### Actions to take:
(A) Decide whether each statement agrees with the article on training for autistic children and their parents: (i) Dr Shaheen Akhter is the director of the CNAC at BSMMU; (ii) Rony's parents first noticed an abnormality in him when he was four; (iii) Saima Hossain is a UK-licensed specialist. For each, answer yes or no and quote the deciding words of the article.
(B) Carry on the article about training for autistic children and their parents from the point at which it stops.

### Study text:
Published: 05:48 PM, 01 April 2019
“Continuous high quality training, both for the autistic children and parents is an integral part of the treatment. It aids the children to achieve their rights and enjoy equal opportunities in all aspects of their lives,” Director of Centre for Neurodevelopment and Autism in Children (CNAC) of Bangabandhu Sheikh Mujib Medical University (BSMMU) Dr Shaheen Akhter told BSS.
“Every parent or caregiver, particularly mothers of children having ASD (Autism Spectrum Disorders) should be empowered through training to support their children in leading a normal life,” she added. At the CNAC, the mother of a special child aged four said, “When my son, Rony, was only 1.8 years old, we noticed some abnormality in him, different from other children of his age. He had attention problems, repeated body movement problem, lack of eye contact.” “As he was growing up, we noticed his problem in pointing at objects, interest in peers, disruptive, aggressive or self-injurious behavior. We consulted a doctor and he advised us to take him to a training centre for autistic children,” she added. “Now when we are taking care of my son we feel that the parents also need special training to serve them the best.”
According to Saima Hossain, a member of Advisory panel of Mental Health of World Health Organisation (WHO), the parents and close relatives who needed to serve as caregivers to the autistic children should be provided with the particular knowledge and skills to administer them the occupational, speech and behavioral therapy including educational and social service needs. Saima, a USA-licensed autism and clinical psychology specialist, said proper training can help autistic children to lead normal life and participate in the mainstream of country’s economy. However, every autistic child has some particular skill on specific subjects.

### Data section:
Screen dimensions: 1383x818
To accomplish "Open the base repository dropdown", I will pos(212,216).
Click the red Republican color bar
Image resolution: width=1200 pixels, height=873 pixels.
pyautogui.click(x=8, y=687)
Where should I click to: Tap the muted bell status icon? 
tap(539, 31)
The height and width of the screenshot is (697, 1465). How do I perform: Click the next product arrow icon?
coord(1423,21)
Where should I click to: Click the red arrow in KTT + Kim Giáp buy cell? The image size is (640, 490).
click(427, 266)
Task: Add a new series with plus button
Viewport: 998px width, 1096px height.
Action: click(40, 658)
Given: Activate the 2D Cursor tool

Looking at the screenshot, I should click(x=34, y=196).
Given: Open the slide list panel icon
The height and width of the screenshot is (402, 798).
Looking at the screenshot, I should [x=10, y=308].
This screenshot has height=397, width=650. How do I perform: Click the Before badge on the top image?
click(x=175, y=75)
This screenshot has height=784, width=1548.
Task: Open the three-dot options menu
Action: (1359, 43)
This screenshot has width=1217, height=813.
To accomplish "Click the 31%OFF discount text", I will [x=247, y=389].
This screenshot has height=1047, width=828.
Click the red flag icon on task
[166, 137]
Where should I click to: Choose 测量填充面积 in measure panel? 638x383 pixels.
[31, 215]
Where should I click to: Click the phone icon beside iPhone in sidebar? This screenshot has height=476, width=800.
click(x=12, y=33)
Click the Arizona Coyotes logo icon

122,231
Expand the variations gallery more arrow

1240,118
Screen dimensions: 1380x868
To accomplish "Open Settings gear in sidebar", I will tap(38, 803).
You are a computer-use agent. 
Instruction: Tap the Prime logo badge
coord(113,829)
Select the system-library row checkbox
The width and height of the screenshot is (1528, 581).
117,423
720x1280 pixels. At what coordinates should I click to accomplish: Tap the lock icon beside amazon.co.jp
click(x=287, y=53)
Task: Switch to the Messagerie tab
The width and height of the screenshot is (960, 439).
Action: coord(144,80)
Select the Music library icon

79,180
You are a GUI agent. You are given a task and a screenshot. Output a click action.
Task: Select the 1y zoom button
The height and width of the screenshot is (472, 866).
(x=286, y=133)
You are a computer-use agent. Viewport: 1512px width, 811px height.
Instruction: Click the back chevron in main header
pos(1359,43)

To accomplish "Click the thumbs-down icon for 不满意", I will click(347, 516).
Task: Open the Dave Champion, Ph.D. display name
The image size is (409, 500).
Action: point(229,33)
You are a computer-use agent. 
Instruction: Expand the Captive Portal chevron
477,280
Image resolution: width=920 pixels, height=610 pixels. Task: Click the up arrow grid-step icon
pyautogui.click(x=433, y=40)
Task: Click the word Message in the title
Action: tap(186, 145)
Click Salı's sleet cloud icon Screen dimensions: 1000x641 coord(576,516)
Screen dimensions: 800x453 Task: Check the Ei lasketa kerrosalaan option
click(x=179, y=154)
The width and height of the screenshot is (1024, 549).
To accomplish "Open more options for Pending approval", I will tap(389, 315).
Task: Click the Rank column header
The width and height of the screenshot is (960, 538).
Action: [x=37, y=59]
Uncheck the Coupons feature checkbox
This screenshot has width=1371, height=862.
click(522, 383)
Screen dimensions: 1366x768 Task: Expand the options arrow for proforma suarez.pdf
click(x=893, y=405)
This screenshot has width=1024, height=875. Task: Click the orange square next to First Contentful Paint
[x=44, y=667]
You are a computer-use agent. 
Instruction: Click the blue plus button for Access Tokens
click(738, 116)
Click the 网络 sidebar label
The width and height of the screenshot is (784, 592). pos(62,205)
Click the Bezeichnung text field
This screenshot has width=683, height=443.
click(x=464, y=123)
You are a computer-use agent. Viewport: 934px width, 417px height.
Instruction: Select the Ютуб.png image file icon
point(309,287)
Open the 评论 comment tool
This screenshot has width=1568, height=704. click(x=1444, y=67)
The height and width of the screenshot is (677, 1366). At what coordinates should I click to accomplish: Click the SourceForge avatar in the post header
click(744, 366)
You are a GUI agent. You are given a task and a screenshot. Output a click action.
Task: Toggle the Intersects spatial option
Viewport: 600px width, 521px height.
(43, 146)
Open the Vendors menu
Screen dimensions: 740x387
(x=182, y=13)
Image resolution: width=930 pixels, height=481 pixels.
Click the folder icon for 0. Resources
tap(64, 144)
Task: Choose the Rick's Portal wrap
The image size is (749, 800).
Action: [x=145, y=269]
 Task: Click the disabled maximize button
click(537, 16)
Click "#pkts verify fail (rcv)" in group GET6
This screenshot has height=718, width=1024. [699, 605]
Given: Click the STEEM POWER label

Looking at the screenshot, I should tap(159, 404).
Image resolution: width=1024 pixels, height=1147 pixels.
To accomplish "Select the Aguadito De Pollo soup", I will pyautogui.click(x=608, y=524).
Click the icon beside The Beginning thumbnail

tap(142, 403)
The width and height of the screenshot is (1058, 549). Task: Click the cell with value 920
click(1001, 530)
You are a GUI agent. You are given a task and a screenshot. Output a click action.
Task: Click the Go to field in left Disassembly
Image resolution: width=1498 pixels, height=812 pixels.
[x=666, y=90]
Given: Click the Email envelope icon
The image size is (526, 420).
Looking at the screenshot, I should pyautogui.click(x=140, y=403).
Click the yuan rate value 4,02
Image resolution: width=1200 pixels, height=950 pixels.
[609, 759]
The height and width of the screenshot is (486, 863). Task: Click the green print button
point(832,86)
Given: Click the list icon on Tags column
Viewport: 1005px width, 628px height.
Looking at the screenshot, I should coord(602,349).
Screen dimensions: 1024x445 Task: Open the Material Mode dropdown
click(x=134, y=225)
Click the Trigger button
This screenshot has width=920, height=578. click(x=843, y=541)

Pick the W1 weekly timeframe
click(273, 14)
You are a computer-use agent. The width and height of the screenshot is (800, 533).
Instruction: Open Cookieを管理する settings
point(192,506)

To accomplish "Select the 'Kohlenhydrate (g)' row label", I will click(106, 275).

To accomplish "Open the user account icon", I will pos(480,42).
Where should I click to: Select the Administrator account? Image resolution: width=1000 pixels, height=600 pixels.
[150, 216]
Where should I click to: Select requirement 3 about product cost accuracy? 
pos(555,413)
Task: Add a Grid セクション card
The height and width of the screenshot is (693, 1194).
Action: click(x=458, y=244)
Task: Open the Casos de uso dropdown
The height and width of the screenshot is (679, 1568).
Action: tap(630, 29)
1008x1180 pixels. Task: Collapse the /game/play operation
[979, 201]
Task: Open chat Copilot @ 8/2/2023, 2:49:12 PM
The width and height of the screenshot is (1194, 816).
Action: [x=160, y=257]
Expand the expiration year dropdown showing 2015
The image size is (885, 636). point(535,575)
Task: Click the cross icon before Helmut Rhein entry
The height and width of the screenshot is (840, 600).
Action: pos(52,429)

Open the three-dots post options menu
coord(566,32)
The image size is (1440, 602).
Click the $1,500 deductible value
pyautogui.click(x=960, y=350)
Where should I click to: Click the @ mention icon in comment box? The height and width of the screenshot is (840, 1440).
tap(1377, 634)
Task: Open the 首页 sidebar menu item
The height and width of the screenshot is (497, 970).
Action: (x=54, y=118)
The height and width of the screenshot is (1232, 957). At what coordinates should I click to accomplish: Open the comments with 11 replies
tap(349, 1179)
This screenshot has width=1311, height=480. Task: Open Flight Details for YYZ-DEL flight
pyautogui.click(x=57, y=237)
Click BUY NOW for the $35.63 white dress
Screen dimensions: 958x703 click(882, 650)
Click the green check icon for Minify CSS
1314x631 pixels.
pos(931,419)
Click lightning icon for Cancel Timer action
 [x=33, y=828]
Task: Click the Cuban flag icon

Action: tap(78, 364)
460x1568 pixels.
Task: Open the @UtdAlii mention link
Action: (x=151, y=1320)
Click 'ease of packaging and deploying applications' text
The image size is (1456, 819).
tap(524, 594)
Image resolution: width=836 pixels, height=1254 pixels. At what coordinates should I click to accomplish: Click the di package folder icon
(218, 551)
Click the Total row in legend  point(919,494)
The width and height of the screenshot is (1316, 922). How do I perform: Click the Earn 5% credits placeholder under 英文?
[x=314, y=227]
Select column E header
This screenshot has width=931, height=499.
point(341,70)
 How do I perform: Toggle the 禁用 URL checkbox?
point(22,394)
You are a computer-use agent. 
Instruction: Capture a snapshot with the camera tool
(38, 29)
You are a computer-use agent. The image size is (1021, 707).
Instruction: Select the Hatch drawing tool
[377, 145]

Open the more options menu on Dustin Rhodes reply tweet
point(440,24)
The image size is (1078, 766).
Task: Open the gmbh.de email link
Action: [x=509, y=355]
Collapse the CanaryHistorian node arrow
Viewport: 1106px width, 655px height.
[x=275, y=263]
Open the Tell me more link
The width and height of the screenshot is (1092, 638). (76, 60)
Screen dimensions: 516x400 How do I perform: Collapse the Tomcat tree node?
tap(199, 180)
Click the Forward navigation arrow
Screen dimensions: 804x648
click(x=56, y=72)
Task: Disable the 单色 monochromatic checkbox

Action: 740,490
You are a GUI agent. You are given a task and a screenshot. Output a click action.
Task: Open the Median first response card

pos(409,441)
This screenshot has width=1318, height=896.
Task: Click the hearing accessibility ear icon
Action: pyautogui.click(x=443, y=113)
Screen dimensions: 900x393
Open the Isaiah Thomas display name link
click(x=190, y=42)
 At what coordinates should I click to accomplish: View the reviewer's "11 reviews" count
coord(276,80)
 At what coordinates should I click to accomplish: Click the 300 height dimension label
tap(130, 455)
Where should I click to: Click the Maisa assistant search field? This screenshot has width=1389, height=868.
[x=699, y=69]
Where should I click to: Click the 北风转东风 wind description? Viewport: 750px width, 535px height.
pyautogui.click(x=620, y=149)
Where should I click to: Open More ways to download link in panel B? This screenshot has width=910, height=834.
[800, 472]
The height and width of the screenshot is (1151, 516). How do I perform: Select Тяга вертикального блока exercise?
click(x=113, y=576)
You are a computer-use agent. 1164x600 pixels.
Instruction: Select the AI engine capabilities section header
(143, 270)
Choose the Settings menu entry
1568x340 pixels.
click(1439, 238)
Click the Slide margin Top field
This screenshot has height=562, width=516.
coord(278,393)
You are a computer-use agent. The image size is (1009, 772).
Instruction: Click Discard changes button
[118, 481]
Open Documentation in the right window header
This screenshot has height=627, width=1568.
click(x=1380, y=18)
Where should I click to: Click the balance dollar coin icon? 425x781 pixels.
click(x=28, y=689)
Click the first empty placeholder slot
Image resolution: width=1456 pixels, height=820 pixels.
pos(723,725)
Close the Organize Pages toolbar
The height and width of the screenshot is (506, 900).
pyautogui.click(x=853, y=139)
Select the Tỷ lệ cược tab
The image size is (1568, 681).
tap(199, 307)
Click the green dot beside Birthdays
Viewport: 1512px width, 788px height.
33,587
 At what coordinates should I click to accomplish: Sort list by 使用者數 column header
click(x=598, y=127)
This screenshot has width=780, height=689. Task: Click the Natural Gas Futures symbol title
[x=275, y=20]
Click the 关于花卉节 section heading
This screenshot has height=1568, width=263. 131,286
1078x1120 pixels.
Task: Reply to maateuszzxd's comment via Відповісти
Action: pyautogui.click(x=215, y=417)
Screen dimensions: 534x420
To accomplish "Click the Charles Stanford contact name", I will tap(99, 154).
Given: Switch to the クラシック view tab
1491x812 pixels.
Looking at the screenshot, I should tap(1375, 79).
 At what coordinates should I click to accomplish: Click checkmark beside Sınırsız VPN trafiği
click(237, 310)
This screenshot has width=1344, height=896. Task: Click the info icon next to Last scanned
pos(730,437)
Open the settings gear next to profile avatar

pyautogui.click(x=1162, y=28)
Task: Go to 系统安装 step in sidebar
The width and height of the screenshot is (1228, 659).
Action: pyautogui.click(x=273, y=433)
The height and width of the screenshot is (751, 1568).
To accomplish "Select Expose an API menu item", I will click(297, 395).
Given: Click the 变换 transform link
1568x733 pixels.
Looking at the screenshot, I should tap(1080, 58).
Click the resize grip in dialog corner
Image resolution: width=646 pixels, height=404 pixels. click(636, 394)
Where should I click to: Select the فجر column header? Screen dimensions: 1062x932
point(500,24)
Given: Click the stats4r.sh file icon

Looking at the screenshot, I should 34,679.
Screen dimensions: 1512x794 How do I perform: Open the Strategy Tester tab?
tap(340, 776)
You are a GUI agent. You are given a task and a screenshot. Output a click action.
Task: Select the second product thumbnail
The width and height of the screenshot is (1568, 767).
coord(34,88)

### Answers per task:
(A)
(i) Yes: "Director of Centre for Neurodevelopment and Autism in Children (CNAC) of Bangabandhu Sheikh Mujib Medical University (BSMMU) Dr Shaheen Akhter"
(ii) No: "When my son, Rony, was only 1.8 years old, we noticed some abnormality in him"
(iii) No: "a USA-licensed autism and clinical psychology specialist"

(B)
According to a recent research conducted by ICDDR,B titled, ‘Research for Autism: Assessment of mental health status among caregivers of children with autism and feasibility of creating a community based support system in Bangladesh’, one out of every four mothers of autistic children suffered from depression and out of five, four ASD children were male. Interim head of chronic Non-communicable Diseases Unit of ICDDR,B Dr Aliya Naheed said, 79 percent of the mothers who were quizzed under the study said they received supportive attitude from the other family members while 45 percent said they faced bitter experiences. She said, “We are firmly committed to create awareness and work for early detection and treatment, research, education and training to ensure quality of autistic individuals from early childhood.”
Autism is a developmental disorder that appears in the first three years of life, and affects the brain’s normal development of social and communication skills. It is an uncommon disease, occurring in school-age children while boys are more affected with it than girls.